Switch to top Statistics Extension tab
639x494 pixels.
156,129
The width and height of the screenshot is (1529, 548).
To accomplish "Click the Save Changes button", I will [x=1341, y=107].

--

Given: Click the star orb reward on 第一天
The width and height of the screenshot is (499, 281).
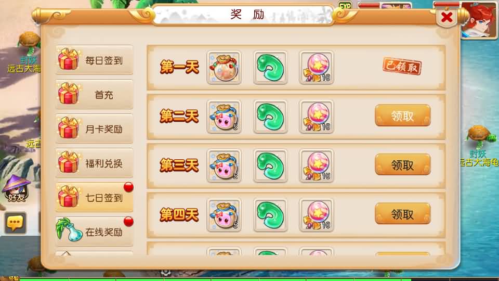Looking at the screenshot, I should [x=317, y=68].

Task description: Copy verbatim the part above that opens with the line containing "Switch to top Statistics Extension tab" and closes with the line containing "will [x=1341, y=107].". Include both of those lines.

Response:
Switch to top Statistics Extension tab
639x494 pixels.
156,129
The width and height of the screenshot is (1529, 548).
To accomplish "Click the Save Changes button", I will [x=1341, y=107].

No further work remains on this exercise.